Each line of the data should be given again exactly.
_ _ _ _ _ _ _
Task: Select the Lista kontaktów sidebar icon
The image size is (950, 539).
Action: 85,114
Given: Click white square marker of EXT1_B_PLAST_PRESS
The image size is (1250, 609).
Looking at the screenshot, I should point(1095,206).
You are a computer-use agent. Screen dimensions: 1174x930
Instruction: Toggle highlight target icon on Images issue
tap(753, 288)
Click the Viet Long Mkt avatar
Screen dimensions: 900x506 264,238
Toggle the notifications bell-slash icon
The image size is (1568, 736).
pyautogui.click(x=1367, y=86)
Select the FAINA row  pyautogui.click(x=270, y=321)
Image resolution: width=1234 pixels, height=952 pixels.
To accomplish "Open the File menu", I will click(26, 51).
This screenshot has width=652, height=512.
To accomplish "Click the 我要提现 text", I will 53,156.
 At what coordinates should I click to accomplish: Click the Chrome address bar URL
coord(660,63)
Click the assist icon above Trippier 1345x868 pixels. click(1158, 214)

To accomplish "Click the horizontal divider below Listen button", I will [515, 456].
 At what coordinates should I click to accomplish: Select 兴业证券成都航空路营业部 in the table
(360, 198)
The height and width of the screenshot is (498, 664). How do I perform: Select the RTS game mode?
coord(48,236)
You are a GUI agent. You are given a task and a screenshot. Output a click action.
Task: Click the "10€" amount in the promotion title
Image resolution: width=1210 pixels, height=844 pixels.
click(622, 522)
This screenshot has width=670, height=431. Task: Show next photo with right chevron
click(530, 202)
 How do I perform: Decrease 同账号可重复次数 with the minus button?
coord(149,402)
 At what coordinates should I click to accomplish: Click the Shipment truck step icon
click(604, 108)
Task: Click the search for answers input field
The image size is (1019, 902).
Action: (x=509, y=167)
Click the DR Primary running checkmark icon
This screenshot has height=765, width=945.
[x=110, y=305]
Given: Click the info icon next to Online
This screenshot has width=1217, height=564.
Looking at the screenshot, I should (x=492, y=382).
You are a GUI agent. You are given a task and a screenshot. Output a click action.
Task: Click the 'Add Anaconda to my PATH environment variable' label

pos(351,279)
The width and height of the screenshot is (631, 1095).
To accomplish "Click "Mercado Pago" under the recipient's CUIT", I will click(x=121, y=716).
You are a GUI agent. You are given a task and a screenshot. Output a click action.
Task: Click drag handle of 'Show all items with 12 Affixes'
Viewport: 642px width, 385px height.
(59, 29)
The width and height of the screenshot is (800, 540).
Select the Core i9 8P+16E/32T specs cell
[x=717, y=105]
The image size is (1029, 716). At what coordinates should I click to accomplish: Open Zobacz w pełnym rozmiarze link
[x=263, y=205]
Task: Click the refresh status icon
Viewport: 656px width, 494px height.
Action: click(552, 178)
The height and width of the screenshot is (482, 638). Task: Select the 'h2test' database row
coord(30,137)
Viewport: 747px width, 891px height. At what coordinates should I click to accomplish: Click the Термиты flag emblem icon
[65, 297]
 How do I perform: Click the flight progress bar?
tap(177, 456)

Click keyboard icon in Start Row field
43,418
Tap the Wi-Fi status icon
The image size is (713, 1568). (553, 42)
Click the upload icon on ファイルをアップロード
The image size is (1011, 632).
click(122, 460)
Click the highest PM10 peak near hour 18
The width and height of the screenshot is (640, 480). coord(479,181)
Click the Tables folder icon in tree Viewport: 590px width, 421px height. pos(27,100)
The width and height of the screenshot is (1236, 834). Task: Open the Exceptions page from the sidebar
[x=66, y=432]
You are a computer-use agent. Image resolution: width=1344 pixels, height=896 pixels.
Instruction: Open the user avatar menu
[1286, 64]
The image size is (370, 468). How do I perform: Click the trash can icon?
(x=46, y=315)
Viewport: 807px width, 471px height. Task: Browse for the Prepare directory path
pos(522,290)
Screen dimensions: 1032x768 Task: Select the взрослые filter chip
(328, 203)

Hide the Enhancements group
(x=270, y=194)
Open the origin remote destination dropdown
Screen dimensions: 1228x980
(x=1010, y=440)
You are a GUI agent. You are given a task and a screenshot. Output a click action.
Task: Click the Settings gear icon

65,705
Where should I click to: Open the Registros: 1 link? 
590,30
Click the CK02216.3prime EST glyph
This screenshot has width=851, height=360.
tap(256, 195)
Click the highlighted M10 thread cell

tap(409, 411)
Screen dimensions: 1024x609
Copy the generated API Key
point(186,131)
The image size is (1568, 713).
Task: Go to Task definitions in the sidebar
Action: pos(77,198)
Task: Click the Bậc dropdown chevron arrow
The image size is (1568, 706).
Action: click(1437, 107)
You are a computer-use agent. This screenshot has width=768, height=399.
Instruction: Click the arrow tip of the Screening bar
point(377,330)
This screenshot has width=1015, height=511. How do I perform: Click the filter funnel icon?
_ _ _ _ _ _ _
* _TASK RESULT_
Task: Select the Lista kontaktów sidebar icon
The image size is (950, 539).
Action: 85,114
Given: Click white square marker of EXT1_B_PLAST_PRESS
The image size is (1250, 609).
Looking at the screenshot, I should point(1095,206).
You are a computer-use agent. Screen dimensions: 1174x930
Instruction: Toggle highlight target icon on Images issue
tap(753, 288)
Click the Viet Long Mkt avatar
Screen dimensions: 900x506 264,238
Toggle the notifications bell-slash icon
The image size is (1568, 736).
pyautogui.click(x=1367, y=86)
Select the FAINA row  pyautogui.click(x=270, y=321)
Image resolution: width=1234 pixels, height=952 pixels.
To accomplish "Open the File menu", I will click(26, 51).
This screenshot has width=652, height=512.
To accomplish "Click the 我要提现 text", I will 53,156.
 At what coordinates should I click to accomplish: Click the Chrome address bar URL
coord(660,63)
Click the assist icon above Trippier 1345x868 pixels. click(1158, 214)

To accomplish "Click the horizontal divider below Listen button", I will [515, 456].
 At what coordinates should I click to accomplish: Select 兴业证券成都航空路营业部 in the table
(360, 198)
The height and width of the screenshot is (498, 664). How do I perform: Select the RTS game mode?
coord(48,236)
You are a GUI agent. You are given a task and a screenshot. Output a click action.
Task: Click the "10€" amount in the promotion title
Image resolution: width=1210 pixels, height=844 pixels.
click(622, 522)
This screenshot has width=670, height=431. Task: Show next photo with right chevron
click(530, 202)
 How do I perform: Decrease 同账号可重复次数 with the minus button?
coord(149,402)
 At what coordinates should I click to accomplish: Click the Shipment truck step icon
click(604, 108)
Task: Click the search for answers input field
The image size is (1019, 902).
Action: (x=509, y=167)
Click the DR Primary running checkmark icon
This screenshot has height=765, width=945.
[x=110, y=305]
Given: Click the info icon next to Online
This screenshot has width=1217, height=564.
Looking at the screenshot, I should (x=492, y=382).
You are a GUI agent. You are given a task and a screenshot. Output a click action.
Task: Click the 'Add Anaconda to my PATH environment variable' label

pos(351,279)
The width and height of the screenshot is (631, 1095).
To accomplish "Click "Mercado Pago" under the recipient's CUIT", I will click(x=121, y=716).
You are a GUI agent. You are given a task and a screenshot. Output a click action.
Task: Click drag handle of 'Show all items with 12 Affixes'
Viewport: 642px width, 385px height.
(59, 29)
The width and height of the screenshot is (800, 540).
Select the Core i9 8P+16E/32T specs cell
[x=717, y=105]
The image size is (1029, 716). At what coordinates should I click to accomplish: Open Zobacz w pełnym rozmiarze link
[x=263, y=205]
Task: Click the refresh status icon
Viewport: 656px width, 494px height.
Action: click(552, 178)
The height and width of the screenshot is (482, 638). Task: Select the 'h2test' database row
coord(30,137)
Viewport: 747px width, 891px height. At what coordinates should I click to accomplish: Click the Термиты flag emblem icon
[65, 297]
 How do I perform: Click the flight progress bar?
tap(177, 456)

Click keyboard icon in Start Row field
43,418
Tap the Wi-Fi status icon
The image size is (713, 1568). (553, 42)
Click the upload icon on ファイルをアップロード
The image size is (1011, 632).
click(122, 460)
Click the highest PM10 peak near hour 18
The width and height of the screenshot is (640, 480). coord(479,181)
Click the Tables folder icon in tree Viewport: 590px width, 421px height. pos(27,100)
The width and height of the screenshot is (1236, 834). Task: Open the Exceptions page from the sidebar
[x=66, y=432]
You are a computer-use agent. Image resolution: width=1344 pixels, height=896 pixels.
Instruction: Open the user avatar menu
[1286, 64]
The image size is (370, 468). How do I perform: Click the trash can icon?
(x=46, y=315)
Viewport: 807px width, 471px height. Task: Browse for the Prepare directory path
pos(522,290)
Screen dimensions: 1032x768 Task: Select the взрослые filter chip
(328, 203)

Hide the Enhancements group
(x=270, y=194)
Open the origin remote destination dropdown
Screen dimensions: 1228x980
(x=1010, y=440)
You are a GUI agent. You are given a task and a screenshot. Output a click action.
Task: Click the Settings gear icon

65,705
Where should I click to: Open the Registros: 1 link? 
590,30
Click the CK02216.3prime EST glyph
This screenshot has width=851, height=360.
tap(256, 195)
Click the highlighted M10 thread cell

tap(409, 411)
Screen dimensions: 1024x609
Copy the generated API Key
point(186,131)
The image size is (1568, 713).
Task: Go to Task definitions in the sidebar
Action: pos(77,198)
Task: Click the Bậc dropdown chevron arrow
The image size is (1568, 706).
Action: click(1437, 107)
You are a computer-use agent. This screenshot has width=768, height=399.
Instruction: Click the arrow tip of the Screening bar
point(377,330)
This screenshot has width=1015, height=511. How do I perform: Click the filter funnel icon?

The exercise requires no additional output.